Современники не слишком вдавались в вопрос о том, подобает ли женщине занимать столь высокое место в церковной иерархии, хотя она при этом не постеснялась ущемить интересы представителей высшего духовенства, присвоив их функции. Впрочем, исследователи наших дней тоже еще всерьез этой темой не занимались{217}. А между тем российская специфика XVIII столетия, несомненно, заслуживает того, чтобы о ней поразмыслить. Европейская (французская) модель, предполагающая, к примеру, частичную идентификацию монарха с Иисусом Христом, никоим образом не приложима к тому, что происходит на пространствах по ту сторону болотистой долины Припяти, хотя русская имперская символика также намекает на то, что основная миссия правителя — установление божественной справедливости на земле, предназначение посредника, передающего дольнему миру веления, ниспосылаемые свыше. На памятной медали, отлитой в честь восхождения Елизаветы на российский трон, мы видим ее в окружении воинов принимающей корону из рук Провидения — аллегорической фигуры, парящей в облаках: таким образом, императрица приемлет венец от щедрот Господних, но при содействии своих верных подданных{218}. В первом манифесте, опубликованном ею после государственного переворота, настоятельно подчеркивалось, что царевна пользуется народной поддержкой. Но каким образом Елизавета сумела прибрать к рукам, притом во всей полноте, роль, подобающую монарху с точки зрения понятий, сложившихся на Западе, и благодаря этому войти как равная в круг европейских правителей? Эта молодая женщина сама взяла корону и возложила ее на себя, что в данном случае не означало ни разрыва с церковью, ни попытки демонстративно поставить государство выше церковных институтов; в ее лице соединились религиозная и светская власть, но сверх того она выступила как продолжательница старомосковских традиций, одновременно воплощая собой крепнущий самодержавный абсолютизм{219}.
ПРЕДАТЕЛИ,
Начиная с весны 1742 года придворная жизнь, по-прежнему перенесенная в Москву, вошла в обычную колею. Императрице нравилось окружать себя иностранными послами, чтобы сыграть в «квинтич» (своего рода «очко», только не до 21, а до 15): Шетарди, англичанин Сирил Вич, австрийцы Ботта и Мардефельд увивались вокруг молодой царицы, плененные ее грацией и любезностью. У всех были на устах судебные процессы против «немцев», сначала приговоренных к смерти, потом высланных в Сибирь благодаря личному вмешательству императрицы.
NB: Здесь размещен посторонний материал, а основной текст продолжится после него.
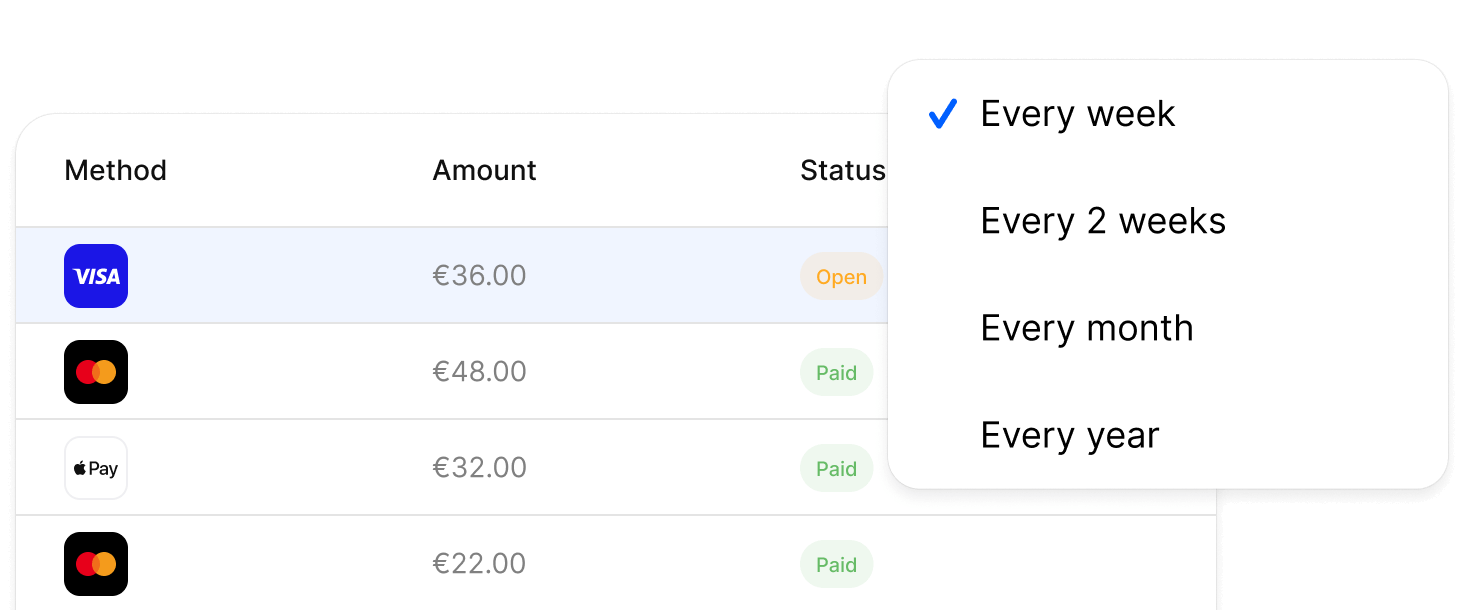
Task: Click the Paid badge in the €32.00 row
Action: [x=836, y=469]
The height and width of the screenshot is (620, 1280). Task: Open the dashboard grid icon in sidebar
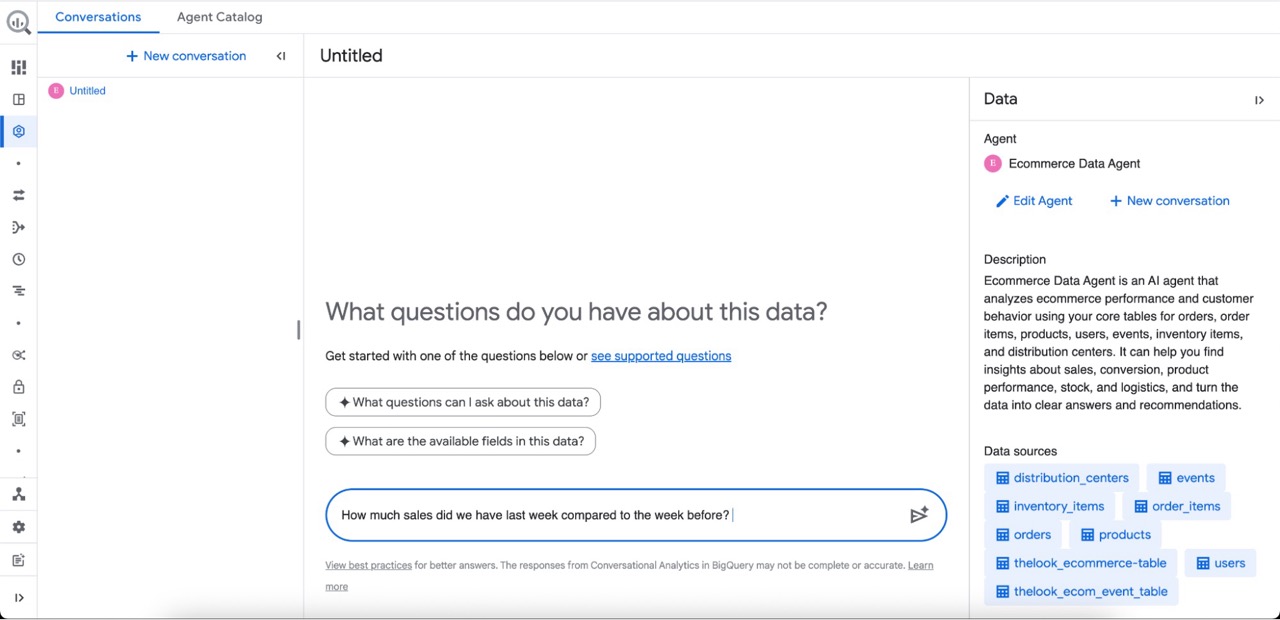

Прогерманская придворная группировка, судя но всему, была обезглавлена, сторонники Австрии, на которых Елизавета косилась с подозрением, сочли за благо помалкивать{220}. Фридрих II, по-прежнему недоверчиво настороженный, догадывался, что положение шаткое{221}. Приверженность царицы к Франции держалась только на ее личной симпатии к Шетарди, с которым, как поговаривали злые языки, у нее была легкая амурная интрижка.
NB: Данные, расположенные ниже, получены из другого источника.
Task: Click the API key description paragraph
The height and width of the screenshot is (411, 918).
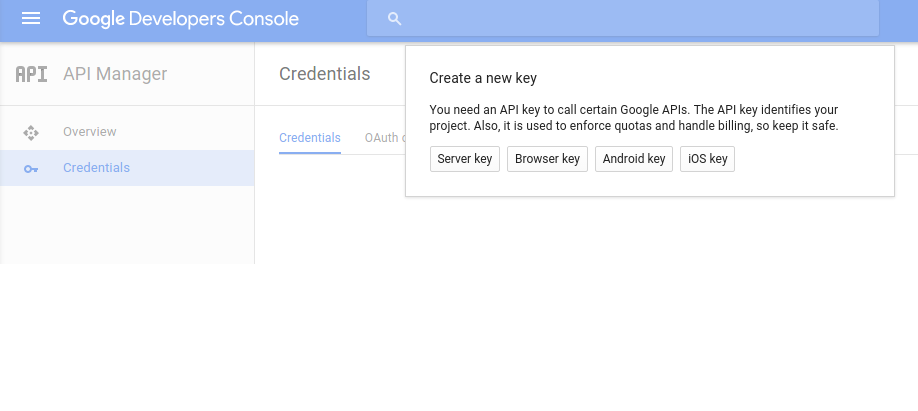Action: [x=634, y=118]
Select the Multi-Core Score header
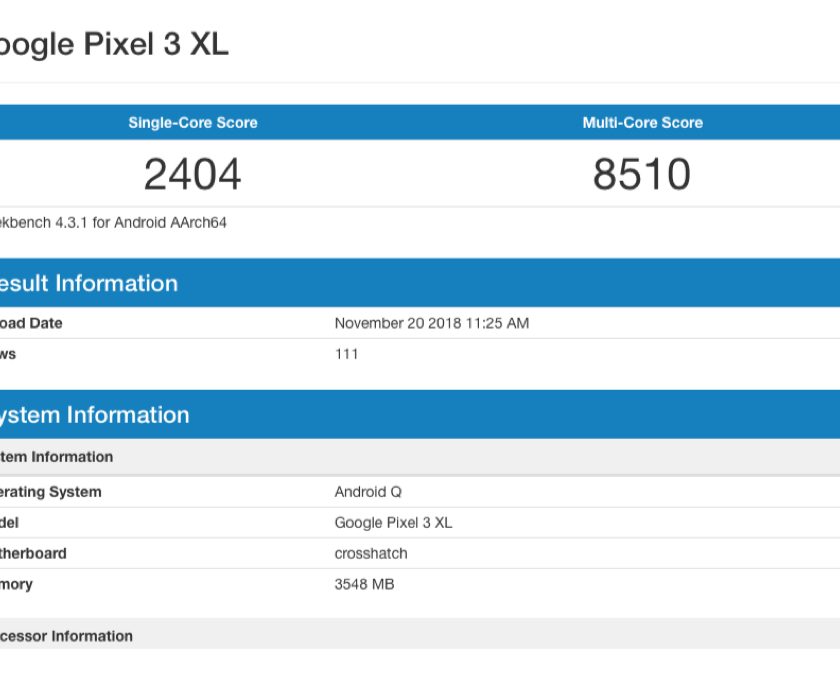 pos(642,123)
В первое время французский дипломат умело подогревал признательность к нему государыни. Он, что ни день, норовил ей напомнить о моральном и материальном вкладе Людовика XV в дело восстановления в России порядка и справедливости: своим счастьем Русь была обязана Версалю, и он рассчитывал извлечь из этого выгоду{222}. Однако миролюбивая, добродушная Елизавета помнила и о том, что Франция, стремясь ускорить падение Брауншвейгского дома, не пожалела средств на развязывание войны между ее страной и Швецией. С тех пор прошло два года, а конфликт все еще не был урегулирован: Швеция и Россия продолжают отрывать друг от друга клочья территории{223}. Сенаторы получают приказ следить за тем, как ведутся военные действия, и обеспечивать своевременную доставку кормов для лошадей, провизии и денег для солдат. Генерал-аншеф Кейт и фельдмаршал Ласси шлют ее величеству донесения об успехах русского оружия, однако и жалобам на недостаточное снабжение войск конца нет.
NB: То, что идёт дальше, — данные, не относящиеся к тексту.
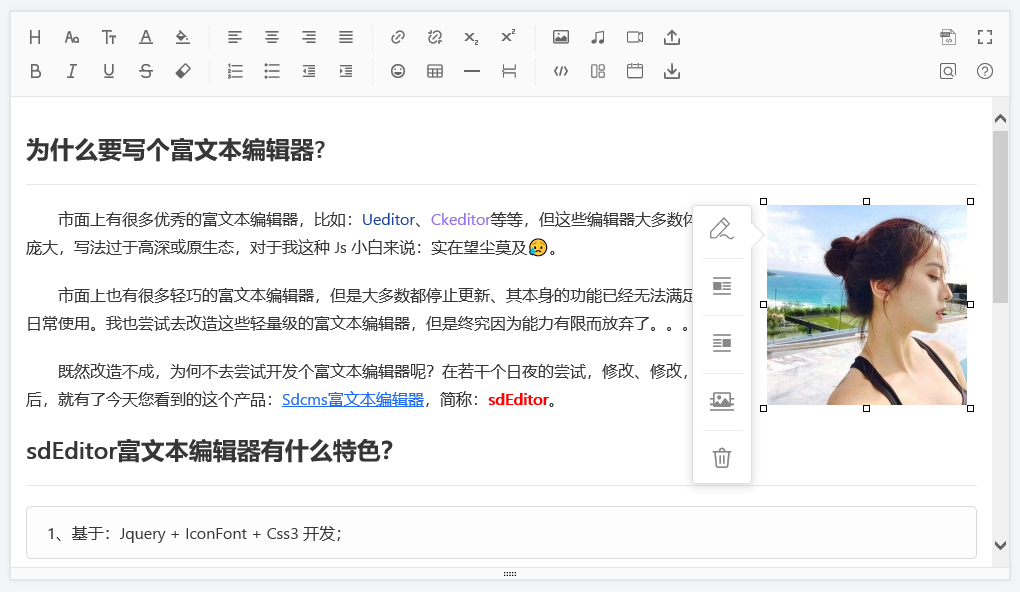Click the insert image toolbar icon

click(561, 37)
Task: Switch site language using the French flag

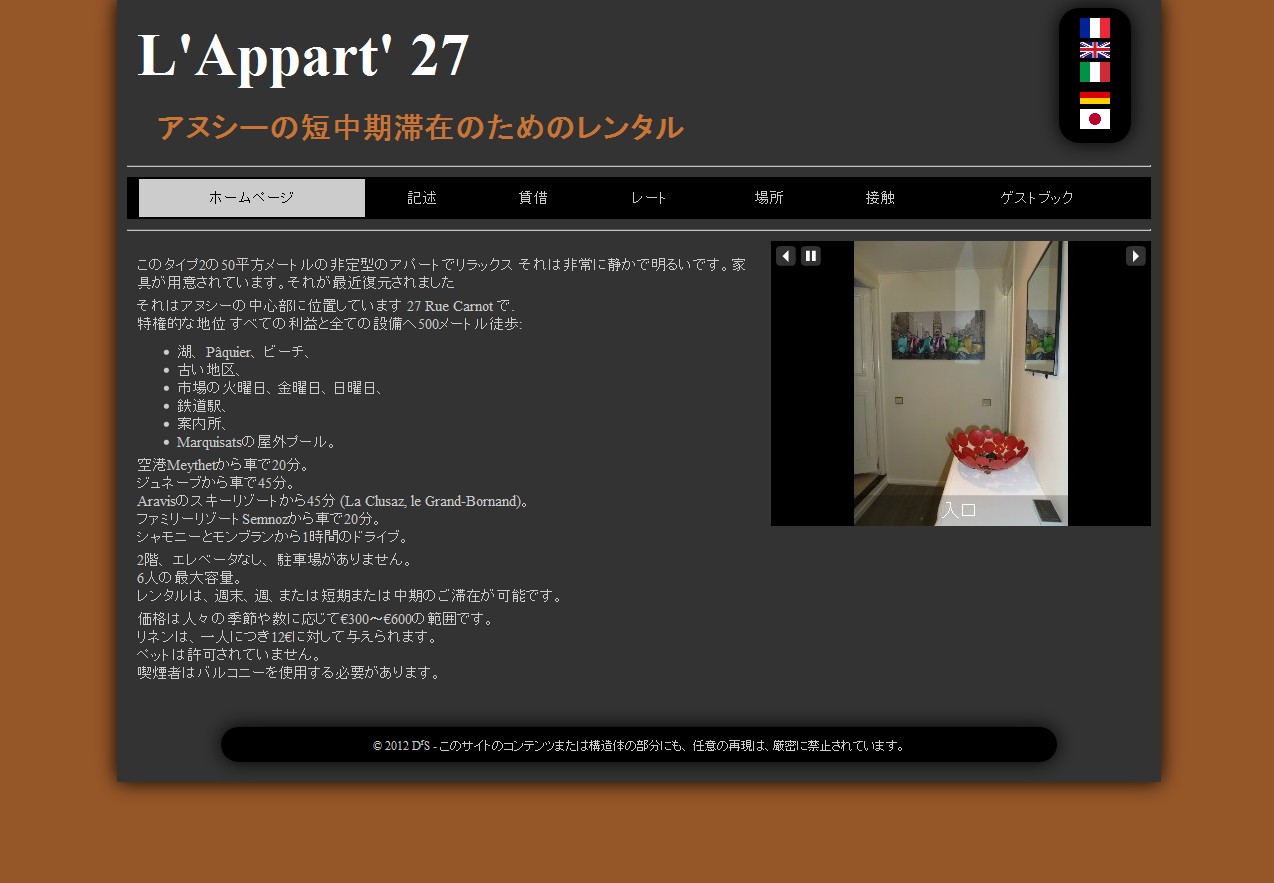Action: pyautogui.click(x=1094, y=28)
Императрица требует, чтобы переговоры со скандинавскими соседями относительно территориальных претензий были поскорее доведены до конца. В этом вопросе дочь Петра Великого настаивает на условиях Ништадтского договора: она отказывается уступить Финляндию, считая, что в этом случае город Петербург оказался бы не защищен от любых враждебных посягательств{224}. Устные Елизаветины посулы 1740 года, по-видимому, совершенно забыты, и недаром. Может ли Франция вынудить Россию возвратить когда-то завоеванные территории? Нельзя и помыслить о том, чтобы упустить Швецию, столь ценную союзницу в этой войне за австрийское наследство. Не забыта и мечта о Восточном редуте, территории, объединяющей Польшу, Швецию и (если позволит обстановка) Данию с целью охранить Россию. Амело замыслил вести двойную политическую игру: с одной стороны, подстрекать Стокгольм к продолжению войны со славянским соседом, с другой — уверять этого последнего, что поддержка Франции ему обеспечена. Русские между тем с легкостью одерживают победу за победой — и опустошают Финляндию. Один офицер похвалялся, что сжег 97 финских селений, попутно уничтожая все житницы, убив 300 человек и взяв в плен четверых{225}. Шетарди, не спросив позволения у Версаля, посоветовал шведу Левенгаупту положить конец этой бессмысленной бойне. Елизавета с пониманием относилась к желанию Франции, чтобы ее договоры со Швецией были соблюдены, но не хотела уступить ни пяди территории. И была уверена, что Людовик ее поймет. И что же? Версаль подбил Турцию вступить в войну на стороне своих союзников — шведов. Хуже того: Франция подписала оборонительное соглашение с Данией, которое шло вразрез с интересами Голштейнского дома, то есть Петра, наследника тропа Романовых! Шетарди совсем растерялся, он уже не знал, какому святому молиться. Как теперь убедить Елизавету в искреннем расположении Людовика, да и в собственной доброй воле?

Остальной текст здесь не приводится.